● Passage shown:
The 2015 season was slightly below average with 11 named storms, including two tropical storms that made landfall and caused flooding in South Carolina and Texas. Hurricane Joaquin, one of two storms to reach major hurricane strength, killed all 33 mariners aboard a cargo ship that sank off the Bahamas in October.

A U.S. Coast Guard panel is investigating the sinking of the El Faro, which was sailing from Jacksonville, Florida, to Puerto Rico when it got caught in Joaquin. Testimony since mid-May has shown the ship’s captain received outdated storm information the day before the ship sank. Initial forecasts for Joaquin also were wildly inaccurate.

Coastal risks

The last major hurricane to strike the U.S. mainland was Hurricane Wilma, which cut across Florida in 2005. Since then, the population in the 185 coastline counties most threatened by hurricanes has grown 8.7 percent to 59.2 million people, according to U.S. Census estimates.

Overall, 143.6 million people — 44.7 percent of the U.S. population — from Maine to Texas could be living in harm’s way. Other Census figures hint at the potential financial risks throughout those states: 60.1 million housing units and 3.3 million business establishments with 52.3 million paid workers.

Storm winds can reach frightening speeds, but they aren’t the deadliest threat. According to the National Hurricane Center in Miami, storm surge and rainfall flooding combine for three-quarters of all U.S. deaths from hurricanes, tropical storms or tropical depressions.

● Tasks and exercises:
1. List every U.S. state named in the hurricane passage, in order of first mention.
2. Write out the part of the hurricane passage that opens with the words containing "A U.S. Coast" and closes with "were wildly inaccurate.".

[Stored items]
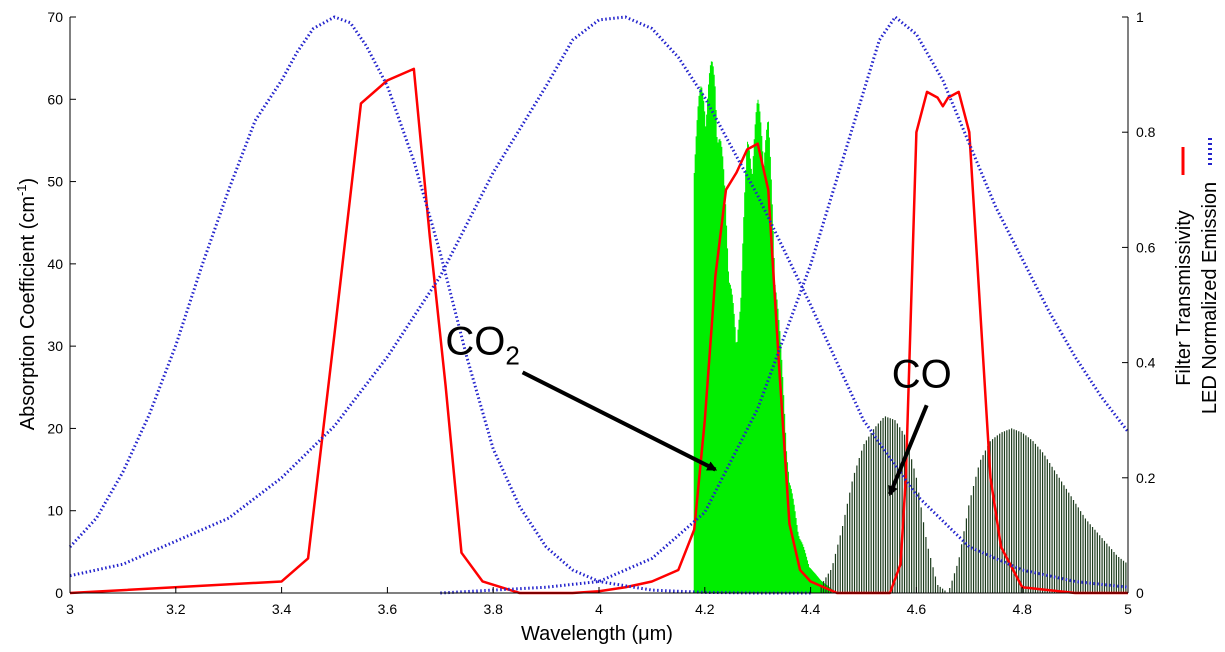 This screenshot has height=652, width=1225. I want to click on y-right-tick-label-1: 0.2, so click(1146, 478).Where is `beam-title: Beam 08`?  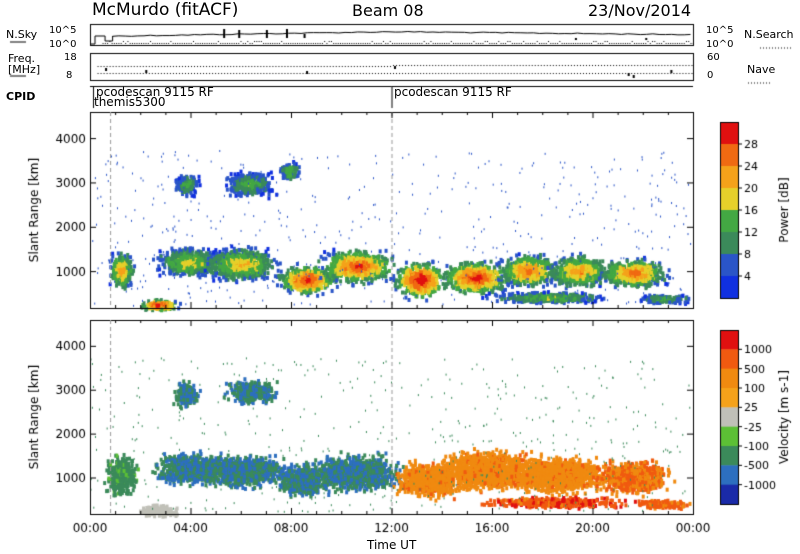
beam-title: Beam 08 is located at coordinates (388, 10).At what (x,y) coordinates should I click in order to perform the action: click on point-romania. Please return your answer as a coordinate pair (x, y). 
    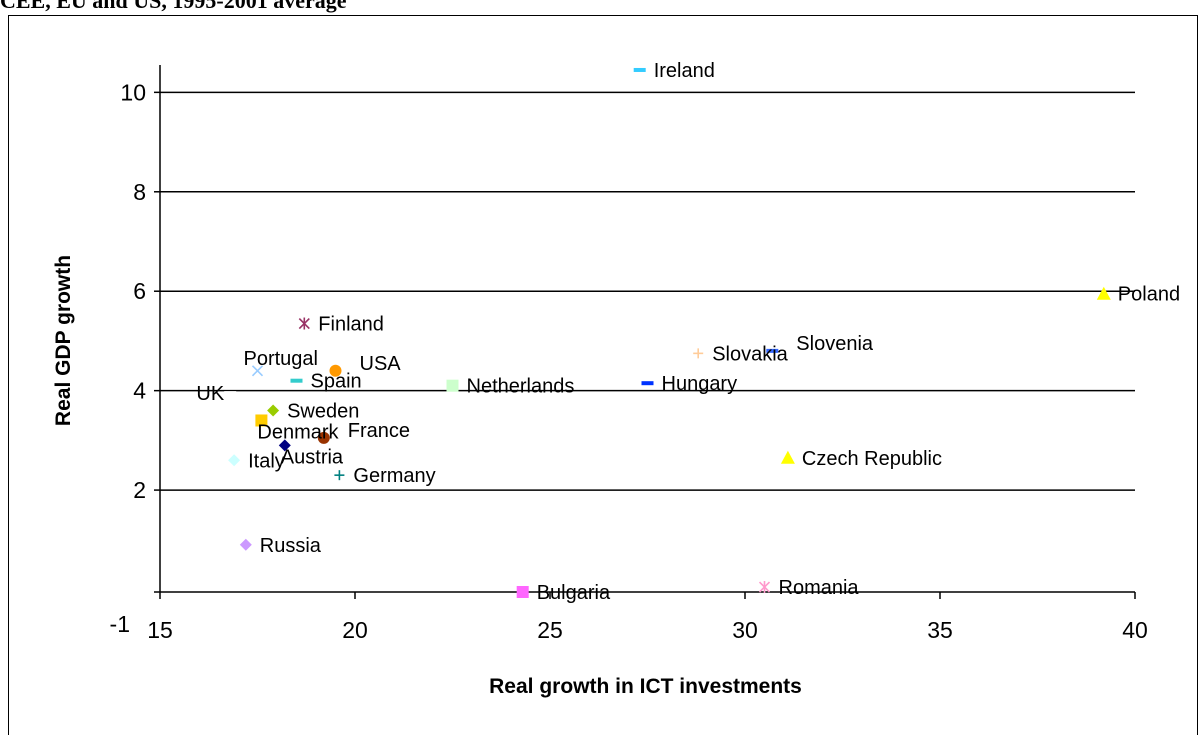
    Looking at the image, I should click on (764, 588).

● Task-by-task outputs:
1. South Carolina, Texas, Florida, Maine

2.
A U.S. Coast Guard panel is investigating the sinking of the El Faro, which was sailing from Jacksonville, Florida, to Puerto Rico when it got caught in Joaquin. Testimony since mid-May has shown the ship’s captain received outdated storm information the day before the ship sank. Initial forecasts for Joaquin also were wildly inaccurate.